Because at some point, Logan and Noah’s life would settle into a stable equilibrium. The two of them would get past the churn of grief and go back to the normalcy of daily life.

And that would make me unnecessary.

I mean, it was easy to assume that Logan had genuine affection for me. But I’d learned the hard way that relationships came with expectations. Our partnership stemmed from my work with Noah; if I hadn’t been able to reach him, Logan never would’ve hired me, and then he wouldn’t have taken me for the celebratory night out, or fallen into bed with me.

It didn’t matter what our chemistry was like; the core of our relationship was my ability to help his son. I wasusefulto him. For now, anyway.

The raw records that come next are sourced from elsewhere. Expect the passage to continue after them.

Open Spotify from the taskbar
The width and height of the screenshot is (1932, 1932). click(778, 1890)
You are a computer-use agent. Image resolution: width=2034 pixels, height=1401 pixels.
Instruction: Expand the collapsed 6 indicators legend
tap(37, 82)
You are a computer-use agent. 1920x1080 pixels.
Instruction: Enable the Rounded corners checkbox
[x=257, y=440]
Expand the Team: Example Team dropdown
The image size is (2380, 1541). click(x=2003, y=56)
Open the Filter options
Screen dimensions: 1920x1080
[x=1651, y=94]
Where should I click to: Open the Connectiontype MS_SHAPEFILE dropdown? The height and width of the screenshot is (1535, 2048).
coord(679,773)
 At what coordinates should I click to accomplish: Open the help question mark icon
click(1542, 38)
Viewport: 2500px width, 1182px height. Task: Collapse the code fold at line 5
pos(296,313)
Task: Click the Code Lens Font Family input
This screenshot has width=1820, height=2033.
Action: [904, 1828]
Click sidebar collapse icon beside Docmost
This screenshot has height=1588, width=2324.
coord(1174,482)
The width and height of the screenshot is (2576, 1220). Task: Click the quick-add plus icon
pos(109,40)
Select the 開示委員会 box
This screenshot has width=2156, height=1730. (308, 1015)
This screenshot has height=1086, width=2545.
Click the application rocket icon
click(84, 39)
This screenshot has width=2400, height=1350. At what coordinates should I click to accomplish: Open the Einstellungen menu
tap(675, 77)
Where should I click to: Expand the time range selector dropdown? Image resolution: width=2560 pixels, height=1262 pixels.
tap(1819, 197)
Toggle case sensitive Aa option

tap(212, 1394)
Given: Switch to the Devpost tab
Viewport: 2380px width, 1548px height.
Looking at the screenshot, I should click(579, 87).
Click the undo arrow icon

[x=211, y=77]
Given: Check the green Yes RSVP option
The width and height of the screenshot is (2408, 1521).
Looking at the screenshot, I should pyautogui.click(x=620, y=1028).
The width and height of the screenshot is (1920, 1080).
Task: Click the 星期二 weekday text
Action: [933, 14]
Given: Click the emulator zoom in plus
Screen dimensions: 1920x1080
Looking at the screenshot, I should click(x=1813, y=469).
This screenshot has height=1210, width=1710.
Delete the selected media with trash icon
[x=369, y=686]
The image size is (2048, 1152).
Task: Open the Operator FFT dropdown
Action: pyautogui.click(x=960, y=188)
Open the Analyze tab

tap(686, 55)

Once the old Noah was back, where would that leave me? I didn’t want to assume that whatever was happening between us was conditional, but I knew firsthand what happened when I overstayed my welcome. I felt the shift with friends, when having me crash on their couch started to become a little inconvenient in spite of my efforts to help with chores and take up as little space as possible. And of course, I’d been through it with my ex, who considered me his live-in support staff. I was useful to a point, then easily discarded.

Logan was back on his phone, shifting the rest of his day to accommodate our trip home. I reminded myself that for now, there was plenty for me to do. Once we got back to the house, I’d swoop in to help calm Noah down, and everything would be fine, for at least a little while longer.

Because being useful was my lot in life.

22

LOGAN

Lunch at my father’s place felt uncharacteristically chaotic in the best possible way. We were there to pack the house up, of course, but it was nice coming here, meeting with everyone like this.

It was even nicer with Nina here.

Maybe it was because the ladies were all in high spirits over the latest Scarlett Rush album release, and their giggly vibes were even impacting baby Sophia, who kept agreeing with whatever they said in high-pitched screams. Or it could’ve been due to Harrison letting Noah try a new flight simulator game on his phone that had the two of them cheering every few minutes.

My dad watched it all from the head of the table, beaming. It had been a long time since the halls of our house echoed with so much laughter, and it couldn’t have been more obvious that he was enjoying it.

It made me happy and melancholy at the same time. We were nearing the end.

The move was why we were all once again gathered together. We were still boxing up and throwing out decades of memories and mementos. It was slow going, admittedly, because of all the time we spent reminiscing about the good old days whenever a knickknack triggered a memory.

I glanced down the table to where Nina was seated between Emilia and Gwen. She fit in effortlessly. Of course, they’d welcomed her with open arms—my brothers had found themselves incredible women—but they didn’t deserve all of the praise. Nina found a way to relate to everyone she met. It didn’t matter if it was a VIP on board or the porter whose job was to deliver bags to cabins, I had seen Nina connect with all walks of life with ease.

“Hey, folks, can we talk about division of labor for the day?” my father said in a loud voice. “As nice as this lunch has been, I know you’re all busy, and there’s still plenty to do today.”

Everyone quieted and focused on him.

“Today is important,” he began. “We need to take care of your mother’s dressing room and office.”

We all went silent.

My parents each had dressing areas off of their bedroom. When Mom died, my father had simply closed the door to my mom’s wing and never opened it again. The staff kept it tidy, but it was essentially a time capsule, filled with her things as she’d left them.

“Are you…are you going to help too?” Drew asked.

Dad’s mouth went tight as he shook his head. “I prefer to remember the way things used to be. I trust all of you to makethe right decisions. Before we get to the ‘keep or throw’ stage, I’d like the ladies to determine if there are any items in her closet that they’d be interested in for themselves. She has quite a collection of couture, which you’re welcome to go through. Claim whatever you want.”

I noticed his use of present tense. My mom lived on in his heart.